In 1992, the story of President Clinton’s election boiled down to an in-house phrase that became a mantra to the staff – "It’s the economy, stupid." It helped the campaign center on what they felt was the single, important issue facing the electorate.
Now the healthcare provider industry is facing the challenge of having the public select networks for its healthcare coverage. However, the reality of these choices may not be so obvious. Yes, the exchanges have a tiered approach in terms of levels of coverage, but the names of the participating provider networks may not be obvious. The expectation is that quality is already baked into all of the exchange selections – so where is the focus? Price.
What did we learn from Medicare part D? It was about price as the seniors voted with their feet in overwhelming numbers when faced with the lower-priced generic option. As a result, the cost of implementing Part D was significantly less than predicted.
Now we have the insurance exchanges spread out in 50 different models. The example of the long-standing Federal Employee Health Benefit Program comes to mind. For years, federal government employees have had yearly choices of health insurance plans. More often than not, the selection decisions are based on price, and once an insurer has been selected, there is precious little movement by these employees from year to year.
So, the game has been to price the bronze, gold and platinum offerings in the exchanges as low as possible. Will the public pay $100 more per month for the same coverage to access a different (read – preferred) provider network? This, of course assumes that the public realizes that restricted provider networks are associated with the less expensive plans. Although I do imagine that some folks will purposefully select a plan in order to access a particular provider network, it won’t be a significant portion. Will there be a wholesale shift in people moving from one plan to another each year? Probably not.

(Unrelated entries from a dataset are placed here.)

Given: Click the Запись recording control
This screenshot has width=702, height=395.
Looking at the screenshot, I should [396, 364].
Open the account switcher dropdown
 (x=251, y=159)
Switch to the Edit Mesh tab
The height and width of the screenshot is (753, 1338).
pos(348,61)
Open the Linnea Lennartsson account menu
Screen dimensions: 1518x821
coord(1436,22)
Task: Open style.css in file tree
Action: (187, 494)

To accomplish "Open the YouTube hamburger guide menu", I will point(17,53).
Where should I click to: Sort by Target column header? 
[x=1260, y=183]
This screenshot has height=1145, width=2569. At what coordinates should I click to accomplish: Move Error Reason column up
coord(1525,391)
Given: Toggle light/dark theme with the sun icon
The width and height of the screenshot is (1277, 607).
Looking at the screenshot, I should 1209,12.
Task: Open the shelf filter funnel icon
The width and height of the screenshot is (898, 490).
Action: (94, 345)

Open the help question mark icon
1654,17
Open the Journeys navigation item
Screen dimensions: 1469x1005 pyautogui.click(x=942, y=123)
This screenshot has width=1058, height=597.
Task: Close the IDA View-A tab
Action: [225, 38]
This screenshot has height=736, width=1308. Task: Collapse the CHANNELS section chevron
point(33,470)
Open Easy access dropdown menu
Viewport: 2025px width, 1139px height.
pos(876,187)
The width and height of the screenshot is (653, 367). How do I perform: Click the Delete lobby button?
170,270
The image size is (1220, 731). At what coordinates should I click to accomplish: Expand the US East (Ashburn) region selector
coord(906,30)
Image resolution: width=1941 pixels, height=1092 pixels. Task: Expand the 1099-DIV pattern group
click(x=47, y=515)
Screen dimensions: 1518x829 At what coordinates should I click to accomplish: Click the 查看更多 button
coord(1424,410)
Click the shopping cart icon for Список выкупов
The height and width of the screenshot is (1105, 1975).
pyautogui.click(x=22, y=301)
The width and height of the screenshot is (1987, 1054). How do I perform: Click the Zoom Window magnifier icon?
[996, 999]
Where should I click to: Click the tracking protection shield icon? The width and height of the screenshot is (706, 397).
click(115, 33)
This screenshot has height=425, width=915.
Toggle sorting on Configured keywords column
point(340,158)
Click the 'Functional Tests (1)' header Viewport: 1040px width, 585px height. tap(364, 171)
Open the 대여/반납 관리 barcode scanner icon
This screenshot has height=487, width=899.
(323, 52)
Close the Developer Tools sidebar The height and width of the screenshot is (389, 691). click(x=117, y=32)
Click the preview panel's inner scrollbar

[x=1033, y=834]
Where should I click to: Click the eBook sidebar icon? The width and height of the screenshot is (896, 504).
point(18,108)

Now that 8 million have signed up through the exchanges, one expects that some form of “sticker shock” is taking place as people are being informed (as they seek care) that their health insurance does not allow for care to be reimbursed at all provider settings. Will this shock stimulate a movement to a different plan next year? If it costs $100 a month more, I doubt it.
So, as more Americans move to the exchanges, watch for more pencil sharpening to take place as health plans position themselves for price-only decisions. For providers who have decided to refrain from participating in these restricted, low-cost plans, they may have to re-think their position if employers begin to send their employees to the exchanges to obtain medical coverage.